The former guerrilla has become a man with a good-natured expression, always sheltered under his wide-brimmed white hat. Under his gaze, the country located in the heart of Africa has opened up to the world and adopted a liberal economic policy that attracts the pleasure of the World Bank and the International Monetary Fund. Investments in infrastructure with the support of the United States and Great Britain even created an illusion of development. The looting of the natural resources of neighboring Congo has also contributed to that mirage and to the enrichment of an elite.

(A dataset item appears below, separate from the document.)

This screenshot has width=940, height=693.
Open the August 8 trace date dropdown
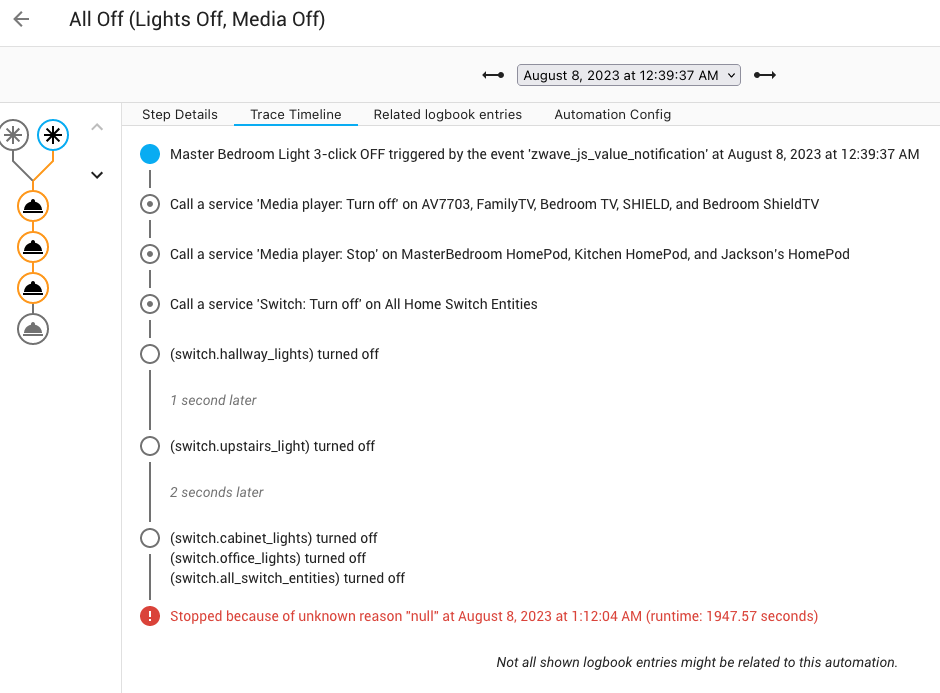coord(628,74)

Museveni’s political strategy has been more sibylline than that of his predecessors and responds to the new political forms of the continent. Its control is absolute, but since 2006 there has been a purely nominal multiparty democracy. It is voted, yes, but the result cannot alter the imposed order. The president also discourages voices that criticize him. Kizze Besigye, the leader of the opposition, has been detained, tortured and tried by a military court. He resigned from running in last week’s elections after repeated defeats and physical beatings. He is a doctor and has been able to verify that the political initiative seriously threatens health.
Museveni has amended the Constitution to allow his re-election. He has eliminated the term limitation and the age limitation (75 years), imposed until now on applicants, since he has just exceeded it. In addition to these tricks, no one doubts that it has numerous popular support among a middle class that has grown in recent decades and in the countryside, where patronage and the memory of worse times abound. His ultra-conservative thinking also wins him the favor of wide sectors of the population, traditional in his faith and beliefs.. A fundamentalist Christian, he allied himself with the evangelical sect La Familia and criminalized the homosexual minority, considered alien, according to his radical thinking, to the African spirit.

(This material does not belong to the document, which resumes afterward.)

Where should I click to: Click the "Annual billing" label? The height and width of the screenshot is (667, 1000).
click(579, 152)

Dictators don’t change, but their peoples do. The irruption of Bobi Wine on the stage prior to last week’s elections has significantly altered the status quo. The leader’s rival, 38, is an extremely popular Afrobeat singer in a country of 44 million people, half of whom are under 15 years old, and where pop idols are much more admired than politicians. senile. Born in a ‘slum’ or suburb of the capital Kampala, the new candidate had breathed some hope, especially in the younger and urban generations.
34% of the votes
The usual methods were not enough to dissuade Wine from showing up. Of course, he was arrested and tried, handed over to the military, and pressured in every possible way. The Uganda Communications Commission even suspended 13 radio and television stations that reported the arbitrary detention of the composer and performer. The opposition rallies were dissolved by the Army, claiming that they did not respect the safety distance in times of pandemic. Everything has been in vain, even the shots at his fiery supporters that have caused dozens of deaths.

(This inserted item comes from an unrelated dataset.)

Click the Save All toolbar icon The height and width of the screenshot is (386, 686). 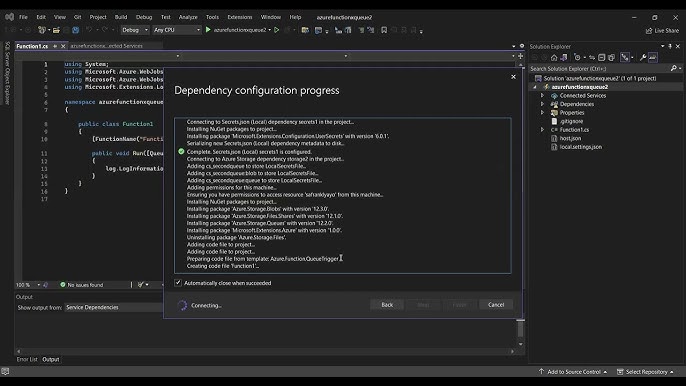76,30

In the end, with a 52% turnout in an election suspected of rigging, Bobi Wine obtained 34% of the votes to 58.64% for Yoweri Museveni. Yes, with armored vehicles on the streets and internet connections cut off to prevent the spread of hoaxes or mobilizations against the government.
Museveni defends his identity as ‘mokèle-mbembé’ and protects his son Muhoozi Kainerugaba, lieutenant general and probable dolphin. Any other alternative seems catastrophic for an elite linked to the regime, which has fed on the public budget, Congolese gold smuggling, tourism and foreign investment in commercial agriculture and mining. In Uganda there is not much scope for the inclusion of new rhythms. There, for thirty years, the same music has been playing.